Nvidia Dual Copy Engines

Very interesting read:

Good to finally get high performance asynchronous data streaming to and from device memory.

But, the thing that annoys me is the note on page 14: “Having two separate threads running on a Quadro graphics card with the consumer NVIDIA® Fermi architecture or running on older generations of graphics cards the data transfers will be serialized resulting in a drop in performance.”

Why in hell not enable it for consumer products (if, and i may be wrong here, the hardware feature is present on all high end Fermi chips)? Texture streaming is extremely important there to. I am working in a scientific visualization context and we do have access to Quadro Boards, but we can not afford these a lot cards for every workstation where we develop and demonstrate large volume and image rendering software. The Fermi Quadro boards currently are extremely expensive, so access to them is almost impossible to us.

The data transport to the GPU is almost always the main bottleneck for us, so the decision to cut this feature (next to quad buffer stereo) is very sad. And i can imagine that D3D, at least for some games, will make use of the extra copy engines… So D3D gets stereo rendering (ok, i know no QBS, but still) and the other cool GPU features.

Sorry, but i get mad at such decisions.

Thanks for sharing the link. I was waiting to this paper for some time.

Actually, I am quite disappointed about their approach. I’d like to be able to use one opengl context/thread and still use both copy engines. I would rather see some solution allowing us to issue memory transfer(s) and gfx commands from the same context and still have it running in parallel. This solution would help everyone without making any changes in the code.

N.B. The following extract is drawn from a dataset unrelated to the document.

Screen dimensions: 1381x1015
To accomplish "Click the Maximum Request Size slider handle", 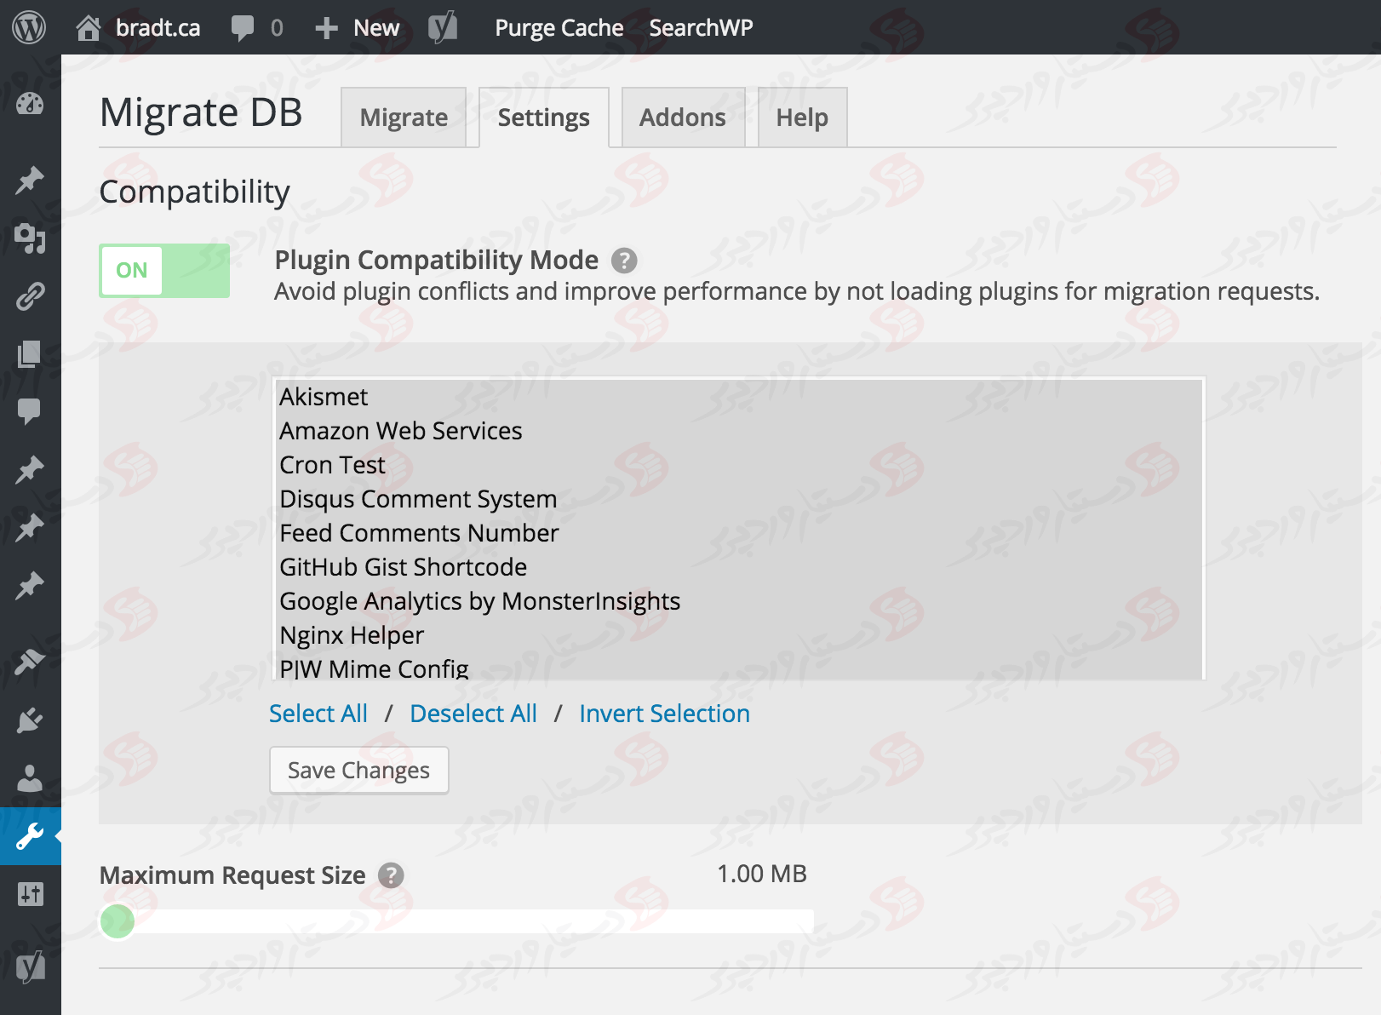I will click(x=117, y=920).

Making OpenGL context just for memory transfer is strange. This looks like workaround for me. Especially when PBOs are designed to be asynchronous. I understand the issue with one thread. It would break in-order pipeline execution. Maybe something like DirectX command buffers can make it better.

Also being this a Nvidia specific optimization would’n be better to use CUDA OpenGL interop and use two streams using async memcpies from/to pinned mem so we would make use of two copy engines with only one OGL context?
I have not thinked throughly about that but that should work…
even better this would work also in Teslas which by the way are more economical…
This of course would not work with AMD cards and code from whiteppaper although complex optimization for a simple problem works on AMD also…
But wait OCL supports OGL interop and even I think dual dma copy is usable from OpenCL world but I can’t be sure as I don’t own a Quadro/Tesla to test…
So best solution seems to use OCL OGL interop that should provide two benefits:
*one OGL context.
*works on tesla line also
*works on AMD also
*have to manage OCL context

Perhaps there could be some problems due to “hard” synchronization between OCL/OGL interop but I think with not yet implemented ocl 1.1 and ogl 4.1 advanced OGL/OCL interop should fix al possible issues…
What do you think?
Can someone at Nvidia speak about my reasoning?

Seconded, and for exactly the same reason.

Beyond this, a high-end consumer Fermi (GTX480) being out-benched by 2.6X by a last-gen card (GTX285) with data transfers is embarrassing (Re: slow transfer speed on fermi cards). At least make it as good as the last-gen boards.

Quadro card with consumer Fermi? That’s an odd modifier - so there’s Quadro cards and Quadro cards?

And we have to guess which it is?


By “high-end consumer Fermi” I meant high-end “consumer GPU” (i.e. GeForce, as opposed to their “professional GPU” line: Quadro) with a chipset based on the “Fermi” chip line.

They do have professional line (Quadro) Fermi-based GPU, but I wasn’t referring to them.

And as for guessing, while they do tell you on the NVidia pages what is “Fermi”-based, for more detail search the web. Reviews/wikipedia/etc. GFxxx chipset codenames are Fermi.

He was referring to the original Nvidia statement in my initial post, where they differentiate Fermi Quadros and consumer Fermi Quadros.

Ah, yeah. That is confusing.

i have been digging deeper into the DMA-engine stuff from Nvidia. What confuses me are the following points:

  • The white paper states that using a single threaded application and PBOs to transfer data to the GPU (upload) does not overlap the data transfer with the rendering due to an internal context switch. Is this right? I assumed that using PBOs i was not only able to overlap CPU work with transfers but also GPU rendering work and transfers.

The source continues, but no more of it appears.